I don’t have a law degree, so I accept the legal reasoning behind last week’s court ruling that Harvard’s affirmative action policy “complies with the principles articulated by the Supreme Court” that permit race-sensitive admissions.
But federal Judge Allison Burroughs’ 130-page decision, siding with the university against charges it discriminates against Asian American applicants, wandered beyond law into education and equity policy. There, it doesn’t take a J.D. to realize that the decision cited assumptions that are dubious or outright wrong.
America’s and academia’s drive to extend college degrees to more people is a noble and essential strategy to fight inequality. But by clinging to admissions preferences for students of color, rather than reimagining affirmative action as a class-based program for poor students, we’re missing a fairer, better way to achieve the campus diversity we seek.
If Burroughs had to side with Harvard on legal grounds, she could have at least bitten her judicial tongue in praising its “very fine admissions program” in her decision. Actually, that program and similar ones at other schools are flawed, and academia should reform them. (I speak for myself and don’t represent the views of the university where I work.)
... we’re missing a fairer, better way to achieve the campus diversity we seek.
In fairness, any commentator on combustible public affairs must sympathize with Burroughs, who was destined to be hammered however she ruled. The losers in the case, a group led by conservative activist Edward Blum, began an appeal that ultimately could land before the Supreme Court. On the other side, even some who praised the judge’s decision, slammed the reasoning in how she arrived there. “You can’t please everyone” never rang more true than in 2019 America.
Still, sympathizing with Burroughs doesn’t mean turning a blind eye to some of her ruling’s questionable assumptions.
First, she bought Harvard’s defense of its “substantial preferences that help wealthy whites," which is what Century Foundation senior fellow Richard Kahlenberg calls preferences for the likes of alumni children and athletes. Kahlenberg testified as an expert witness for Blum's group and after the ruling, he challenged Burroughs' contention that abolishing those preferences would impair relations with people “who have made significant contributions to Harvard.”
Kahlenberg is right — and I write that as one who thinks criticism of legacy admissions in particular (from which I benefited) is overblown. Even I know that the judge’s justifying such "wealthy white" admissions on the grounds that they grease alumni donations is specious. Research finds no “statistically significant” relation between the two. Other high-quality universities thrive without legacy preferences.
Even more misguided to advocates of class-based preferences is the judge’s contention that, were Harvard to admit more high-achieving poor students, it would dilute its academic quality. Huh? By Kahlenberg’s calculation, that feared dip in quality would drop Harvard students from the 99th percentile of performers on the SAT to — the 98th. That’s no sacrifice, especially when you consider that the university would be taking students who had the grit to do well in some awful high schools. Those kids earned a slot in the Ivy League, and society would be a better place for their having received it.
Finally, Judge Burroughs recycled a superstition peddled by advocates of traditional, race-centered affirmative action: Class-based preferences would reduce racial diversity in the student body. Actually, Kahlenberg has argued, the opposite would be true, especially if Harvard tweaked its preferences by factoring in families’ net worth.
You don’t have to take his word that admissions preferences for lower-income students need not torpedo racial diversity. California became a living laboratory for this experiment when voters there abolished racial preferences at state colleges. Initially, the ranks of students of color did indeed fall.
Then colleges reached into poor neighborhoods in the state, with academic help for high school students. The numbers of minority students on college campuses soared.
Decades after its implementation, our current affirmative action regime has made elite campuses into havens for overwhelmingly affluent kids.

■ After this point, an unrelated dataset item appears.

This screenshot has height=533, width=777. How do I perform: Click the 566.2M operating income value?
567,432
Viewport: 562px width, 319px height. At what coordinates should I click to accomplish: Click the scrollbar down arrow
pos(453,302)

Decades after its implementation, our current affirmative action regime has made elite campuses into havens for overwhelmingly affluent kids. At Harvard, Kahlenberg says, wealthy students outnumber poor ones 23 to 1. For all their undeniably high standards, the Harvards of the country have become a sideshow in the drive for education equity.
Our ancestors found a better way to educate the economically disadvantaged. In the 1860s, private universities educated just 1% of Americans (rich ones), preparing them for white-collar careers. Supporters of the 1862 law creating land grant colleges let the Ivies and their peers admit whomever they wanted, leaving it to new public universities to educate working class kids, not only for professional careers (which some didn’t want) but also in mechanical and agricultural work.
Making the time-tested institution of public higher education free for the neediest and affordable for everyone else would be more than a step toward greater equality. It would render litigation over Harvard’s admissions policy an obsession of alumni and right-wing culture warriors only.